Chapter XXIX.—Of Arsenius, and his Hand which was said to have been cut off.
The special providence of God drove Arsenius also to Tyre; for, disregarding the injunctions he had received from the accusers who had bribed him, he went thither disguised to see what would be done. It by some means happened that the servants of Archelaus, the governor of the province, heard some persons at an inn affirm that Arsenius, who was reported to have been murdered, was concealed in the house of one of the citizens. Having heard this and marked the individuals by whom this statement was made, they communicated the information to their master, who causing strict search to be made for the man immediately, p. 31 discovered and properly secured him; after which he gave notice to Athanasius that he need not be under any alarm, inasmuch as Arsenius was alive and there present. Arsenius on being apprehended, at first denied that he was the person; but Paul, bishop of Tyre, who had formerly known him, established his identity. Divine providence having thus disposed matters, Athanasius was shortly after summoned by the Synod; and as soon as he presented himself, his traducers exhibited the hand, and pressed their charge.
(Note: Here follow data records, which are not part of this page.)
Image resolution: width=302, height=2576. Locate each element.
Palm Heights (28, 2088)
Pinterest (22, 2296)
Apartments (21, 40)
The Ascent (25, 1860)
He managed the affair with great prudence, for he enquired of those present, as well as of his accusers, who were the persons who knew Arsenius? and several having answered that they knew him, he caused Arsenius to be introduced, having his hands covered by his cloak. Then he again asked them, Is this the person who has lost a hand? All were astonished at the unexpectedness of this procedure, except those who knew whence the hand had been cut off; for the rest thought that Arsenius was really deficient of a hand, and expected that the accused would make his defense in some other way. But Athanasius turning back the cloak of Arsenius on one side showed one of the mans hands; again, while some were supposing that the other hand was wanting, permitting them to remain a short time in doubt afterward he turned back the cloak on the other side and exposed the other hand. Then addressing himself to those present, he said, Arsenius, as you see, is found to have two hands: let my accusers show the place whence the third was cut off. 245
A full account of the circumstances narrated in this and the following chapters is given by Athanasius in his Apol. contra Arianos, 65, 71 and 72. Parallel accounts may also be found in Sozom. II. 25; Theodoret, H. E. I. 28; Rufinus, H. E. X. 17; Philostorgius, II. 11.